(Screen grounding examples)
# # # # #

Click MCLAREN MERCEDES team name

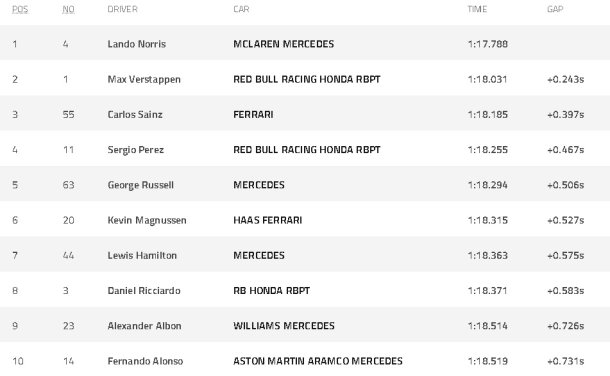tap(284, 44)
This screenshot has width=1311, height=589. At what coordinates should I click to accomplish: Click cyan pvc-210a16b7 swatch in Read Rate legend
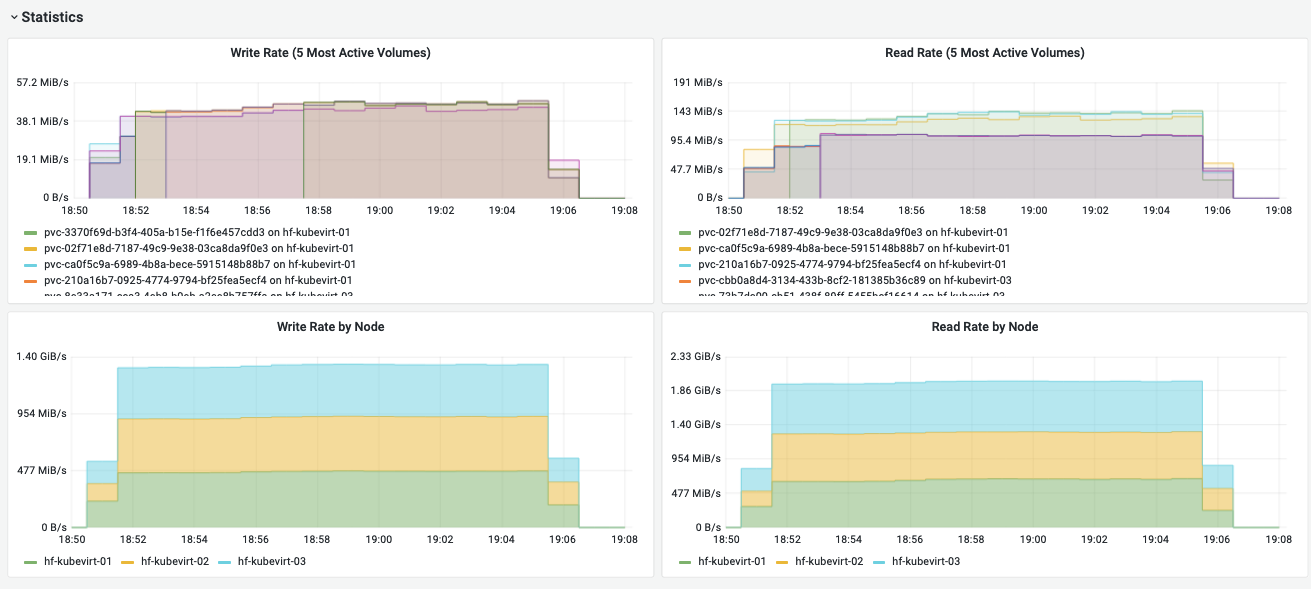[685, 264]
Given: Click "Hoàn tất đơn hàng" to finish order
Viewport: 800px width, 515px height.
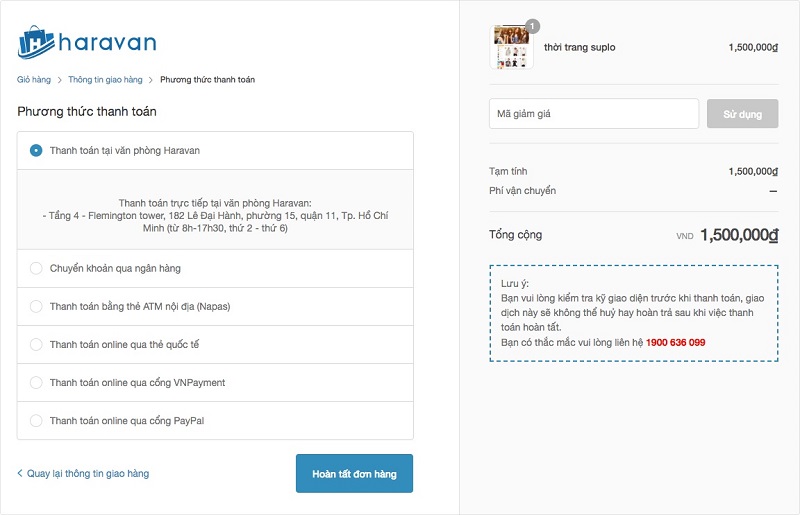Looking at the screenshot, I should pyautogui.click(x=354, y=473).
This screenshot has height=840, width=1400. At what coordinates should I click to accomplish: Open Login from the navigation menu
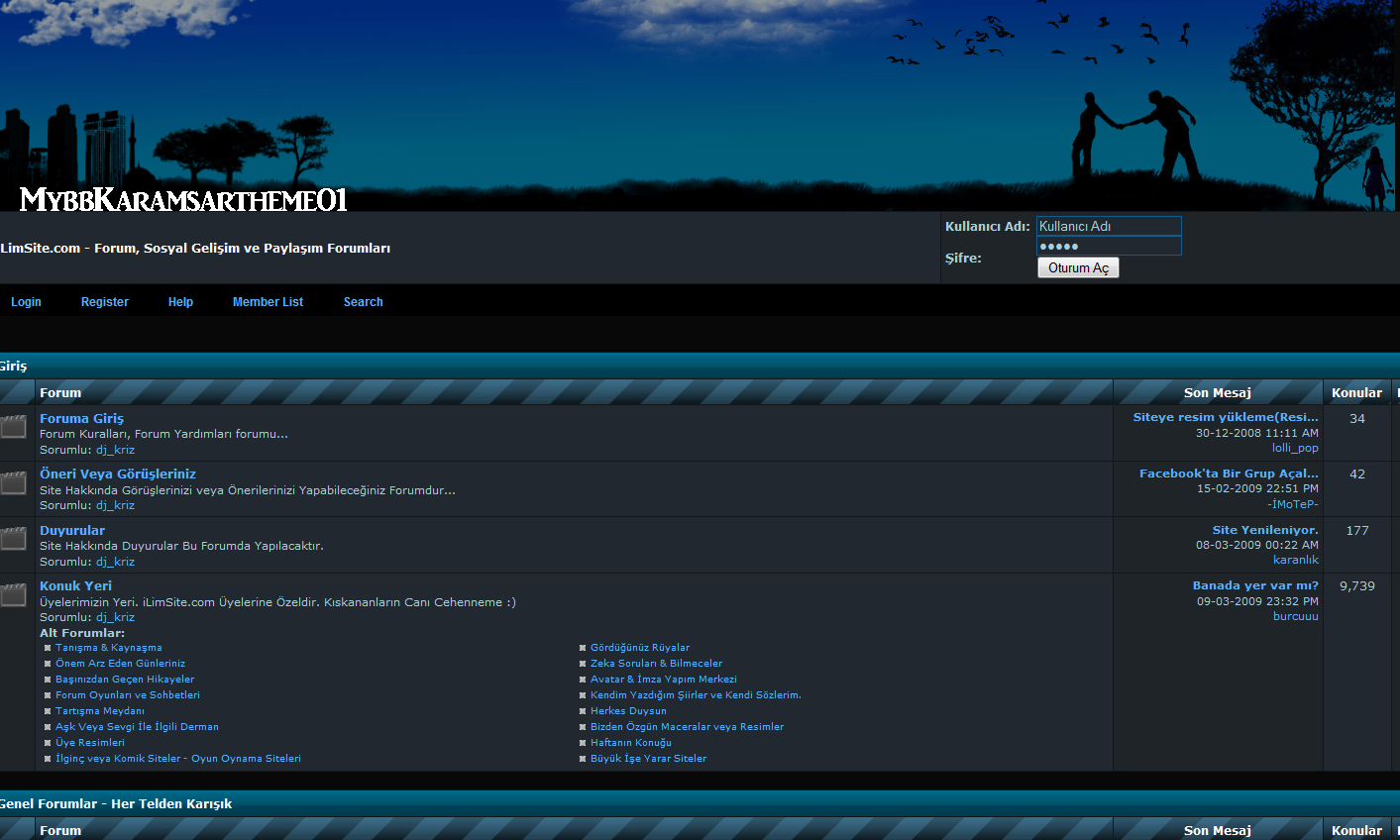click(26, 302)
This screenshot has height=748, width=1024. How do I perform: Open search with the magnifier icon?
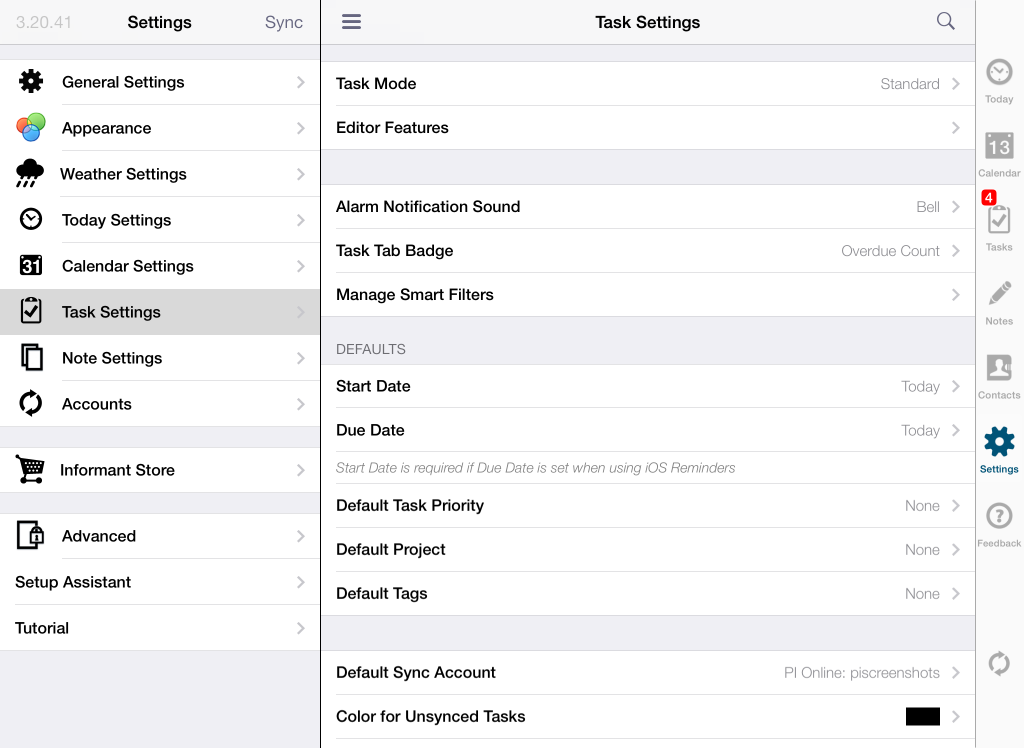[x=944, y=20]
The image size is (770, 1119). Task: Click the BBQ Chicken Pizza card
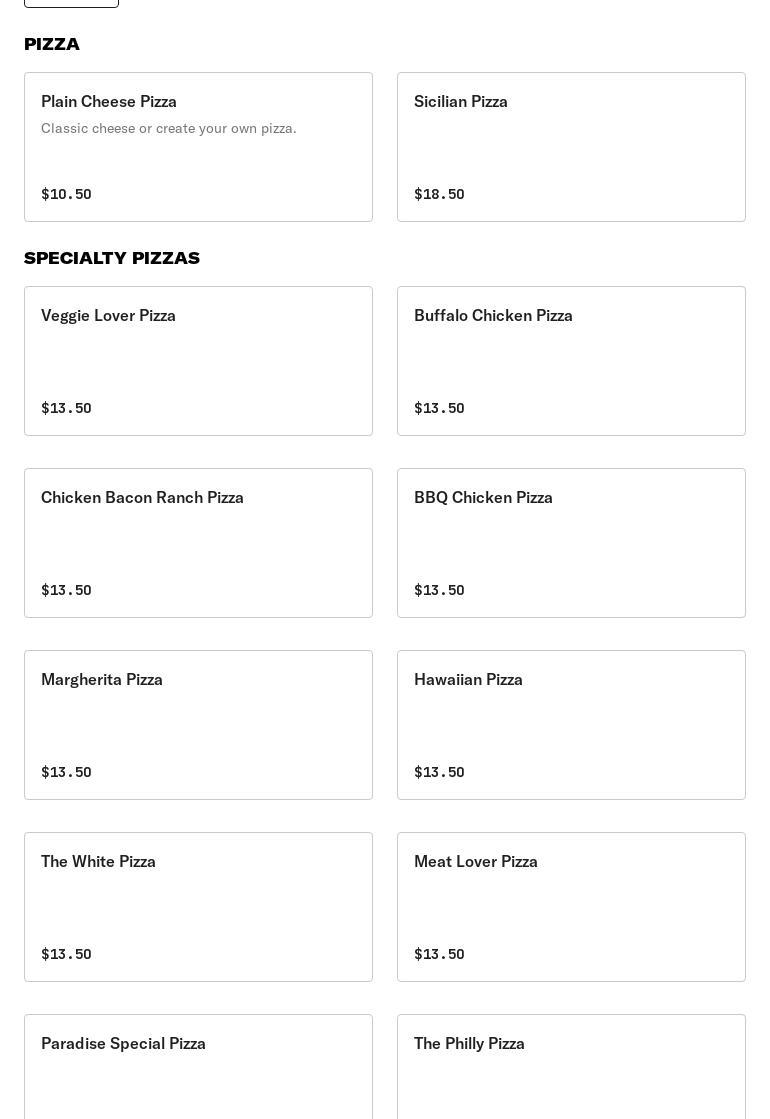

# # # # #

◆ YOUR GOAL
Copy out the lines above word for word, leaving out the pictures.

◆ COMPLETE OUTPUT
Click MCLAREN MERCEDES team name

tap(284, 44)
This screenshot has width=1311, height=589. At what coordinates should I click to accomplish: Click cyan pvc-210a16b7 swatch in Read Rate legend
[685, 264]
Given: Click "Hoàn tất đơn hàng" to finish order
Viewport: 800px width, 515px height.
Looking at the screenshot, I should pyautogui.click(x=354, y=473).
This screenshot has height=840, width=1400. At what coordinates should I click to accomplish: Open Login from the navigation menu
click(26, 302)
This screenshot has height=748, width=1024. How do I perform: Open search with the magnifier icon?
[x=944, y=20]
The image size is (770, 1119). Task: Click the BBQ Chicken Pizza card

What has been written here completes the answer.